■ **Data to use**
* * * * * * * * *

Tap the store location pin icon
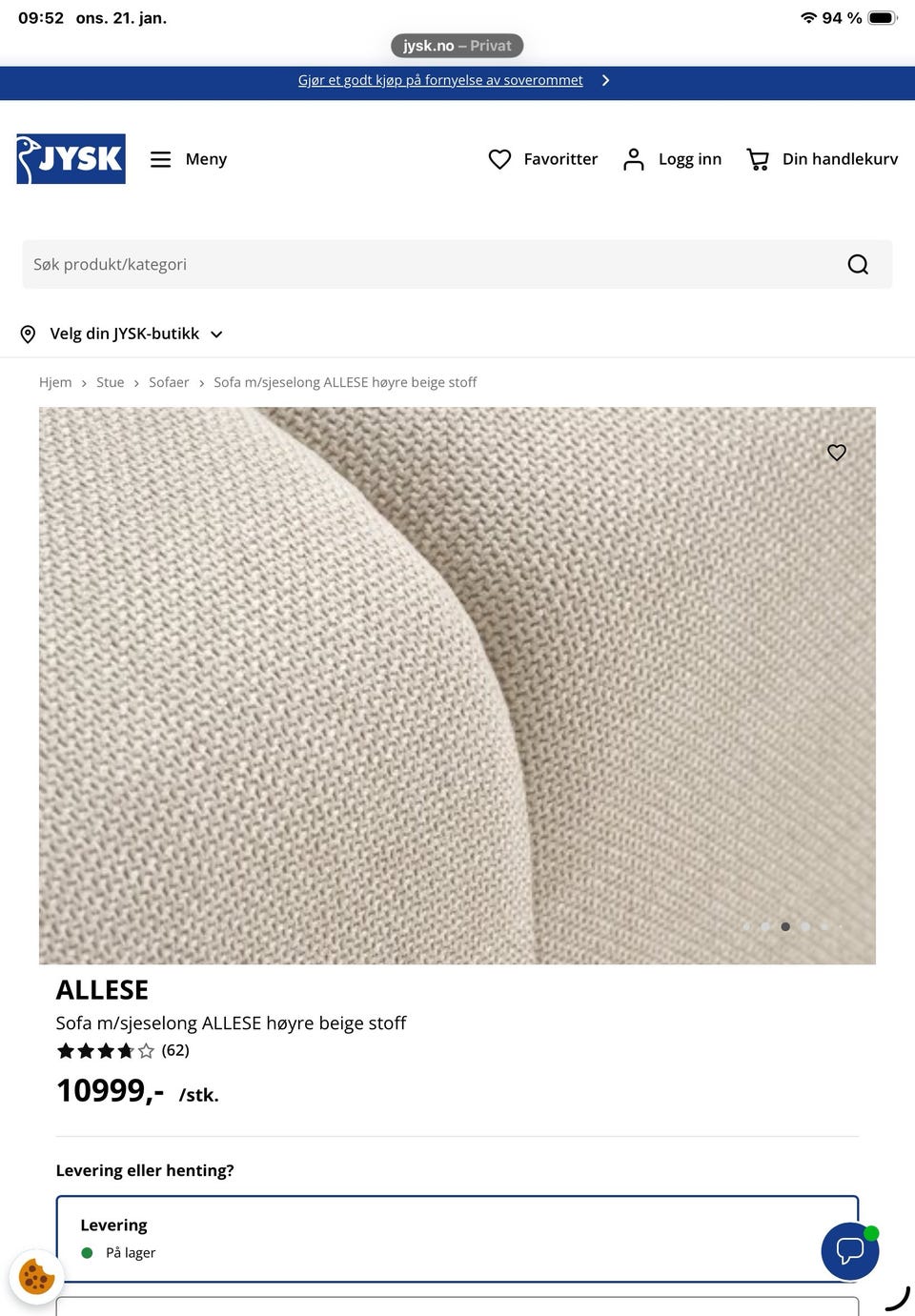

* * * * * * * * *

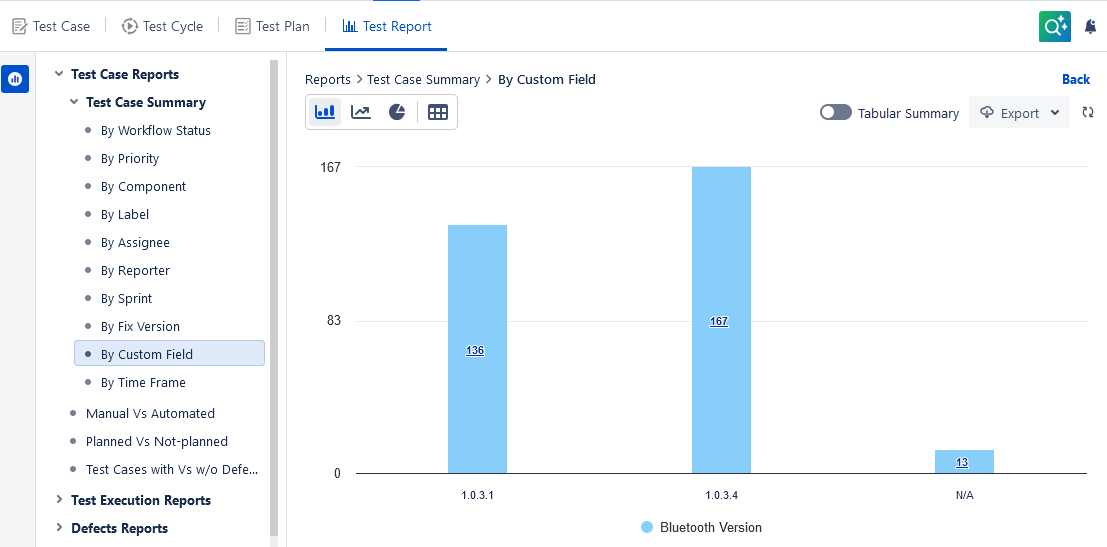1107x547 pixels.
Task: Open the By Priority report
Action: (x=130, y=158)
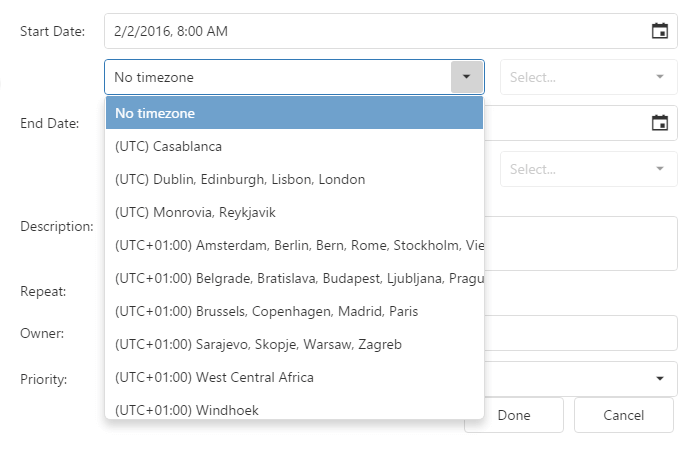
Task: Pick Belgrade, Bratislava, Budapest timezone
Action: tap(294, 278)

* * * * * * * * *

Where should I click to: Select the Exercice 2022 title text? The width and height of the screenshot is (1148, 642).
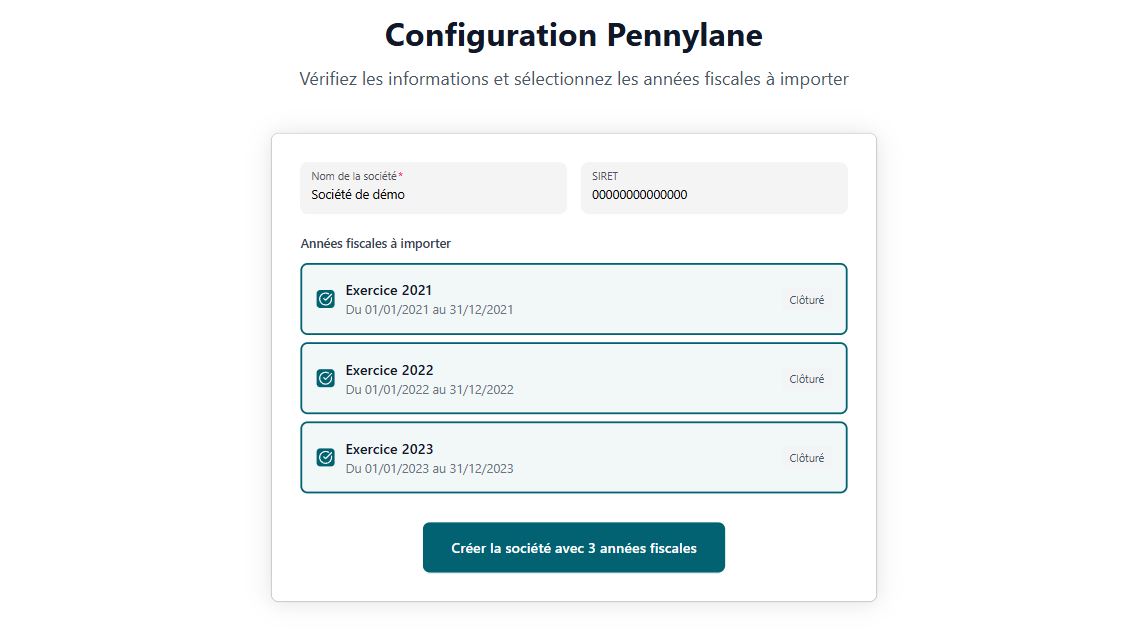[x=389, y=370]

* * * * * * * * *

■ **Task goal**
Output the lines of the entries above again without any change, beginning at the line that contains "1107x547 pixels." and stopping after the line that contains "Action: tap(294, 278)". Leave the pictures out of your answer.

■ **Solution to this problem**
1107x547 pixels.
Task: Open the By Priority report
Action: (x=130, y=158)
Task: Pick Belgrade, Bratislava, Budapest timezone
Action: tap(294, 278)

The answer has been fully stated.